I have a column which is in the "20130623" format. I am trying to convert it into dd-mm-YYYY. I have seen various post online including here. But I only got one solution as below
from datetime import datetime
df = df2.withColumn("col_name", datetime.utcfromtimestamp(int("col_name")).strftime('%d-%m-%y'))
However, it throws an error that the input should be int type
, not the string type
. I tried to convert with the help of int()
function. But even that doesn't seem to be helping.
below is the error that I see when converting
invalid literal for int() with base 10: 'col_name'
I am not sure if it is taking the col_name as string, or its value as string. Please suggest, how can I do this, or the best way to get the required output
Note: I cannot use pandas in my environment.
thank you.
CodePudding user response:
withColumn() should use Spark types. You can not use python datetime there.
First parse string to date using to_date and then format date to string using date_format:
import pyspark.sql.functions as F
df = spark.createDataFrame(data=[["20130623"]], schema=["date_str"])
df = df.withColumn("date", F.to_date("date_str", format="yyyyMMdd"))

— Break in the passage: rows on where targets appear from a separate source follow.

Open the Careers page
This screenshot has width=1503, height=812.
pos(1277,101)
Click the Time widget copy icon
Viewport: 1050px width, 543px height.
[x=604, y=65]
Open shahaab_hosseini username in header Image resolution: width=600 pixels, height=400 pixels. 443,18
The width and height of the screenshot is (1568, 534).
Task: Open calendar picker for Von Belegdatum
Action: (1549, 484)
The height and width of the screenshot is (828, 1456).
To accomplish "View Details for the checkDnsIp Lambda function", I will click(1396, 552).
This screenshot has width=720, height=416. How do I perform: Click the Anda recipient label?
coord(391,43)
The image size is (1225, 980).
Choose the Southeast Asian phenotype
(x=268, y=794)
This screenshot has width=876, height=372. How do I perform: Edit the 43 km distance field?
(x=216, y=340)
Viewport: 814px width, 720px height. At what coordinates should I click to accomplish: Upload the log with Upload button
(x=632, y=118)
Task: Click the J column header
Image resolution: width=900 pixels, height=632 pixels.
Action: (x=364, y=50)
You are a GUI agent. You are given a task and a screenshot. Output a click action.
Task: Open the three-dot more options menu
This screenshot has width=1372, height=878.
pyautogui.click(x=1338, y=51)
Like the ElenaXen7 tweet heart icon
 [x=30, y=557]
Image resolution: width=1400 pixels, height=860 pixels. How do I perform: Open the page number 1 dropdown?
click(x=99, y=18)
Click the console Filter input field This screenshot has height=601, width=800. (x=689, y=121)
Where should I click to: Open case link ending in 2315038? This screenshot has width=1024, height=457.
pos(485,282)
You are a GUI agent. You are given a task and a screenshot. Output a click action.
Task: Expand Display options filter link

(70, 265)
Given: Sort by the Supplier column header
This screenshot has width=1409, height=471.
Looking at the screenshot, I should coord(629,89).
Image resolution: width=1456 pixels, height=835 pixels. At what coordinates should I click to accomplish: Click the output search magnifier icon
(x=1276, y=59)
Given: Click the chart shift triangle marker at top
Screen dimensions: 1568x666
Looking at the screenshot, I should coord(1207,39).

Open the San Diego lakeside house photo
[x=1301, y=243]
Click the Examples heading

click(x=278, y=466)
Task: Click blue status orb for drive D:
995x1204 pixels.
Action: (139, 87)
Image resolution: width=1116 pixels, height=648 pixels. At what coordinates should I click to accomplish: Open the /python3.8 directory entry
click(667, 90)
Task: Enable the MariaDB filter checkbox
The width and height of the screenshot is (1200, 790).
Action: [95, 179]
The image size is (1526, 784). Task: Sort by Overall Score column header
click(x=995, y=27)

df = df.withColumn("date_ddMMyyyy", F.date_format("date", format="dd-MM-yyyy"))
df.show(truncate=False)
df.printSchema()
Output:
-------- ---------- -------------
|date_str|date |date_ddMMyyyy|
-------- ---------- -------------
|20130623|2013-06-23|23-06-2013 |
-------- ---------- -------------
root
|-- date_str: string (nullable = true)
|-- date: date (nullable = true)
|-- date_ddMMyyyy: string (nullable = true)
Whatever you see as output 2013-06-23
in date
column is actually default to_string() representation of date.